Die Folgen des Krieges waren für die westlichen imperialistischen Mächte tiefgreifend. Kurzfristig hat er sie offenbar geeint und die NATO und die EU gestärkt. In den westlichen kapitalistischen Ländern betrachtet eine breite Schicht die NATO in dieser Phase positiver, da sie von vielen, wenn auch nicht von allen, als eine Kraft angesehen wird, die die Kämpfe stoppen oder zumindest deren Ausbreitung verhindern könnte. Die derzeit starke Pro-NATO- und Pro-EU-Stimmung unter den Ukrainer*innen ist Ausdruck des verzweifelten Wunsches, ihr Leben und ihre Heimat zu retten, ihre Lage zu verbessern und mehr “demokratische” Rechte zu erlangen. Diese Stimmung kann jedoch auch in ihr Gegenteil umschlagen, nämlich in das Gefühl, dass “ihre Worte der Unterstützung keine wirkliche Unterstützung bieten”. Dieses Gefühl wird bereits von einer Schicht geäußert, die das Gefühl hat, “der Westen hat uns im Stich gelassen”.

Gleichzeitig versucht der westliche Imperialismus, insbesondere der US-Imperialismus, diese Krise zu nutzen, um an der alten Weltordnung in einer grundlegend veränderten Weltlage festzuhalten.

Asien, Afrika und Lateinamerika

Diese positivere Sichtweise der NATO findet in vielen Ländern der neokolonialen Welt, insbesondere in Asien und Afrika, keinen Widerhall. Dies zeigte sich bei der Abstimmung in der UN-Generalversammlung zur Verurteilung der russischen Invasion, bei der sich 35 Länder – alle aus Asien, Afrika und Lateinamerika – der Stimme enthielten. In einigen Ländern gibt es in Teilen der Bevölkerung eine wohlwollendere Haltung gegenüber Russland. Darin spiegeln sich vor allem zwei Aspekte wider. Erstens ist es eine Reaktion auf die erstaunliche Heuchelei der westlichen imperialistischen Mächte, die eine ebenso brutale Interventionsbilanz vorzuweisen haben. Die blutigen Interventionen des westlichen Imperialismus im Irak und im Jemen sowie andere Beispiele sind im Bewusstsein von Millionen Menschen in diesen Ländern verankert.

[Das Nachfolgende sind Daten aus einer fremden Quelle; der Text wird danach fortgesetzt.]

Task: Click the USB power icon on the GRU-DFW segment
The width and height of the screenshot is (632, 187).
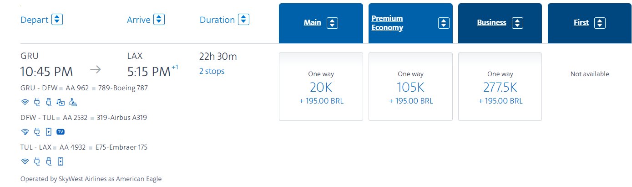Action: [49, 103]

Diese Gefühle spiegeln sich auch in einigen der bürgerlichen Regime in diesen Ländern wider. Als ein pakistanischer Ex-General seine Unterstützung für Russland zum Ausdruck brachte und von den USA verurteilt wurde, antwortete der pakistanische Premierminister Imran Khan, der in Pakistan eine reaktionäre Politik betreibt, mit den Worten: “Wir sind nicht eure Sklaven”.

Indien, Pakistan und Bangladesch unterstützen Russland indirekt in diesem Konflikt. In Uganda twitterte der Kommandeur der Armee, General Kainerugaba, der Sohn von Präsident Museveni, dass “die Mehrheit der Menschheit (die nicht weiß ist) Russlands Haltung in der Ukraine unterstützt”. Evo Morales in Bolivien hat die USA angegriffen und sie für den Tod von Millionen von Menschen durch die Atombombenabwürfe auf Hiroshima und Nagasaki sowie durch den Condor-Plan in Lateinamerika und andere NATO-Interventionen verantwortlich gemacht.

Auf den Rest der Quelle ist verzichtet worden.